Dans un monde où la technologie semble dicter sa loi, les dirigeants de PME doivent garder la tête froide. La transformation digitale n’est pas une fin en soi, mais un moyen au service d’une stratégie d’entreprise. Tels sont les principaux messages délivrés par Aline Isoz, spécialiste de la transformation digitale. Cette dernière s’exprimait dans le cadre de la Swiss Digital Conference 2025. Pour elle, le dirigeant du futur doit avant tout rester ancré dans ses fondamentaux, tout en accompagnant le changement avec pragmatisme et humanité. Une vision qui replace l’humain au centre des préoccupations, bien loin des discours technocentrés qui dominent parfois le débat.
« Le numérique ne doit pas être la raison d’être des entreprises », précise Aline Isoz, en rappelant que la révolution numérique n’est finalement qu’une évolution de l’informatisation des entreprises, qui dure depuis 60 ans. Cette perspective historique permet de démystifier certains concepts, notamment celui de l’intelligence artificielle (IA). « L’IA ne va pas prendre les responsabilités à la place des dirigeants », souligne-t-elle, préconisant « une approche pragmatique et rationnelle ». Elle invite plutôt à considérer ces outils comme des supports d’aide à la décision, sans tomber dans le piège des « projets faramineux » qui pourraient s’avérer trop coûteux.
L’importance de la formation
La formation des collaborateurs apparaît comme un enjeu crucial, même si « la formation prend du temps et il faut dégager du temps aux gens ». Cette dimension humaine s’accompagne de défis réglementaires majeurs, avec 80 milliards de coûts de l’inflation réglementaire en Suisse, qui freinent l’innovation. « Il est dès lors impossible que le prochain Google soit suisse dans ce contexte », déplore l’experte.
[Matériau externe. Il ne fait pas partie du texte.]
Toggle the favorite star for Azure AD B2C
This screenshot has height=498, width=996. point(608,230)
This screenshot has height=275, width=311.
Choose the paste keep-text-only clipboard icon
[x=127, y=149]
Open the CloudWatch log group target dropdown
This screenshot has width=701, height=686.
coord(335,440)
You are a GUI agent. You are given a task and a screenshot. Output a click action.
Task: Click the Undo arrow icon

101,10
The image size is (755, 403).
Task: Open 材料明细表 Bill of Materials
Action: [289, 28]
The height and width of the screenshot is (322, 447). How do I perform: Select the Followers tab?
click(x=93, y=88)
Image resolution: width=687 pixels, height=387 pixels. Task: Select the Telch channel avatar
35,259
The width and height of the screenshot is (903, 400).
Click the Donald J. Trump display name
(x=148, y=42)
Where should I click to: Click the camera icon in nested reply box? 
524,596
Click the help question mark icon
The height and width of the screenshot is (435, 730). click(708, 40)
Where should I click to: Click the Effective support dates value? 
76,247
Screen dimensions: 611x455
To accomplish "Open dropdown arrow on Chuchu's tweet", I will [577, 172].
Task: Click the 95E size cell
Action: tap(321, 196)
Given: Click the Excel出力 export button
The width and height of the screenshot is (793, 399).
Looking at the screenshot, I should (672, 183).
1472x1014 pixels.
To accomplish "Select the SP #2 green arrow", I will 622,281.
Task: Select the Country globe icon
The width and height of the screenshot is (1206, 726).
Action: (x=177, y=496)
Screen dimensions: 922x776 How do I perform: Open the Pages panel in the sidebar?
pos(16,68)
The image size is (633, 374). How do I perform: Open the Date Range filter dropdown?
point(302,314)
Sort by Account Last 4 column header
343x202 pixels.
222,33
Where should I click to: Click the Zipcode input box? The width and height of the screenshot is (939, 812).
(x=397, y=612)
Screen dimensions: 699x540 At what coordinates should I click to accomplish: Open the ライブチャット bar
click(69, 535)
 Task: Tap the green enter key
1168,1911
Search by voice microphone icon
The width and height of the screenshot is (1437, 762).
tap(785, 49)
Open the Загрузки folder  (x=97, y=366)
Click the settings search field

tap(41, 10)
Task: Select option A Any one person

Elle illustre ce point avec une anecdote historique sur l’arrivée de l’automobile, où la loi exigeait qu’un homme avec un drapeau rouge marche devant chaque voiture – une réglementation rapidement abrogée face à son absurdité.
La question de la sécurité numérique n’est pas en reste. « Il n’y a pas de risque zéro dès lors que l’on utilise des outils informatiques », rappelle-t-elle, tout en soulignant l’importance d’adapter les solutions aux moyens des PME. La consolidation des acteurs dans le digital pose également des questions stratégiques sur le choix des solutions et l’indépendance technologique des entreprises.
Autoriser les échecs
Le dirigeant moderne doit selon elle « porter les projets, favoriser l’innovation et les initiatives tout en autorisant les échecs ». Une culture de l’échec qui fait particulièrement défaut en Suisse, alors qu’elle est pourtant indispensable à l’apprentissage. « Rien n’est jamais acquis dans tous les projets, y compris digitaux », rappelle-t-elle, ajoutant que « la transformation digitale n’a pas de fin ».
Les enjeux sociaux et environnementaux ne sont pas oubliés. L’experte soulève notamment la question de l’impact de l’automatisation sur l’emploi et la nécessité de « se poser la question de ce que l’on fait des gens dont on a optimisé le travail ». En conclusion, Aline Isoz a également insisté sur l’importance de considérer l’impact climatique du numérique, un aspect souvent négligé.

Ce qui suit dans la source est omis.